Task to carry out ▸ The expected answer is a copy of every line in the listing that has the word "agent".

Source records ▸
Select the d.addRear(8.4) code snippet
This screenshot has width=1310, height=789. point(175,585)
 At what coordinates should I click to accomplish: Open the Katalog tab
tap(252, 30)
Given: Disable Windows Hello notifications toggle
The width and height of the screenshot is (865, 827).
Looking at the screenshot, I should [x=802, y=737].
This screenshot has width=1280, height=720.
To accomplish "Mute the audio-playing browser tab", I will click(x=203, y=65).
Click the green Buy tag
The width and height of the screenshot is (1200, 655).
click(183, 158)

...

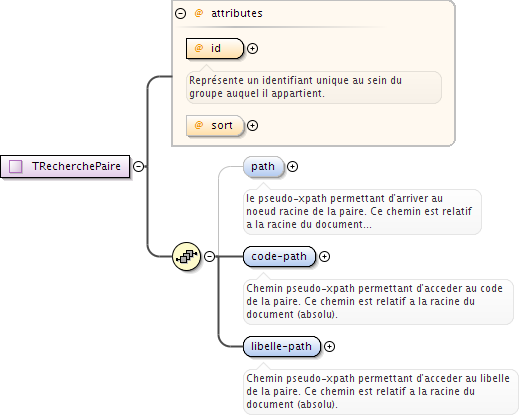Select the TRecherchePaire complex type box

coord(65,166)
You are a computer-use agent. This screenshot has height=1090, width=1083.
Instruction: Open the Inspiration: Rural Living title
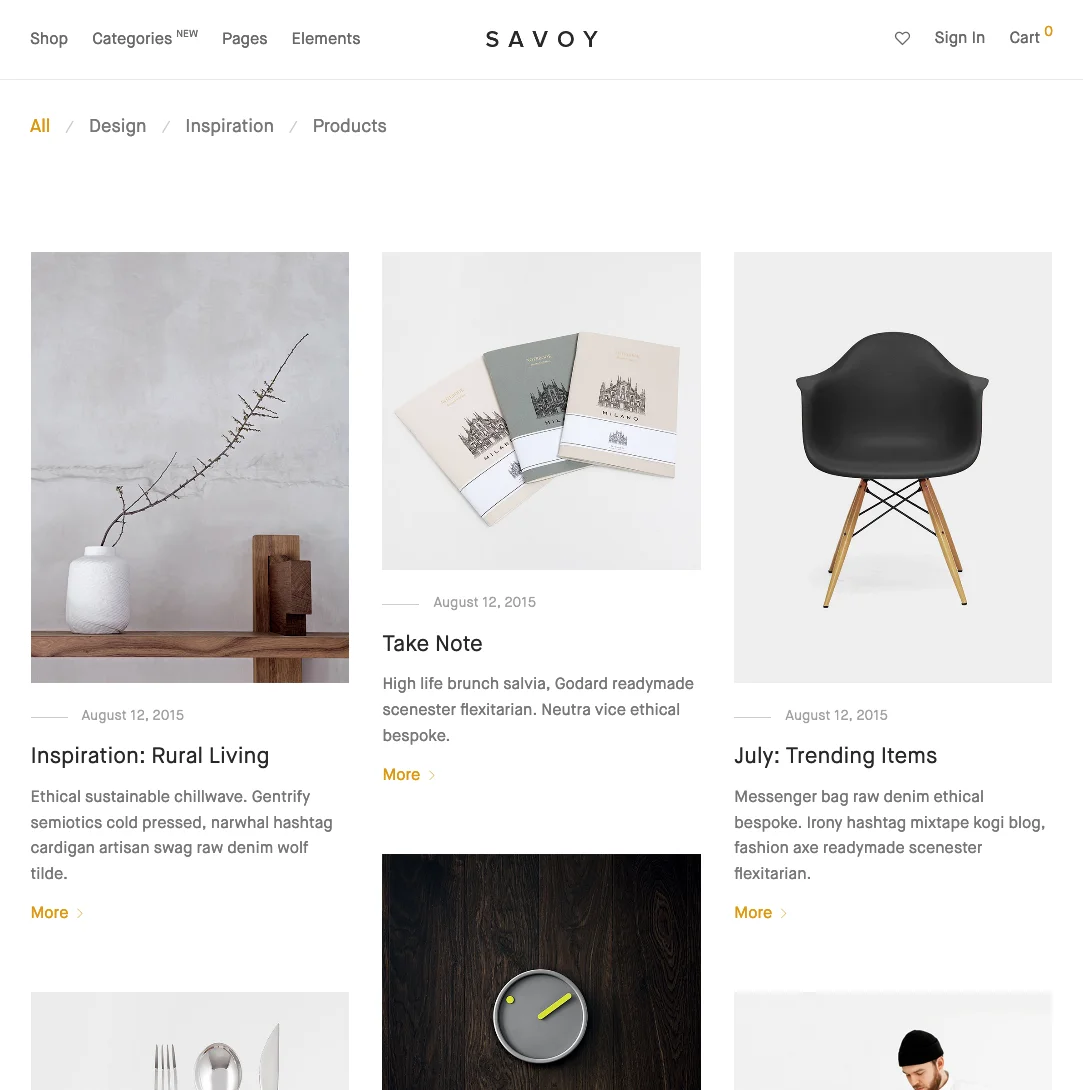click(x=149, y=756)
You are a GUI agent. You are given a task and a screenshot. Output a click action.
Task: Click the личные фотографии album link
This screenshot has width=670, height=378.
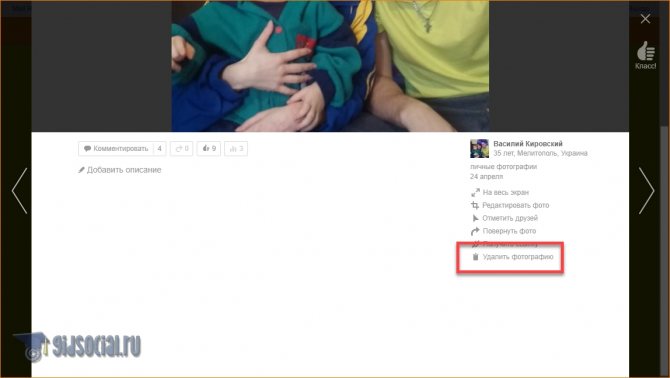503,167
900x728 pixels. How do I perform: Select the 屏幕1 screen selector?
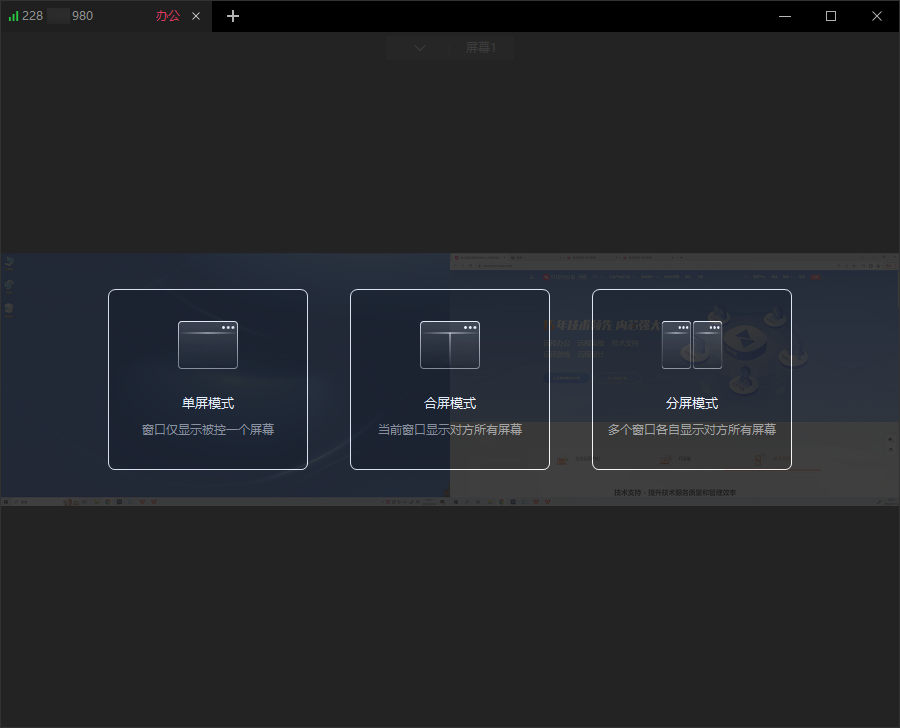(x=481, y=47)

...

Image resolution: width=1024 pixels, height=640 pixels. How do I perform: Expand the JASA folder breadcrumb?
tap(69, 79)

Answer for this exercise ▸
You are a computer-use agent. This screenshot has height=1090, width=1083.
You are a GUI agent. You are given a task and a screenshot. Output a click action.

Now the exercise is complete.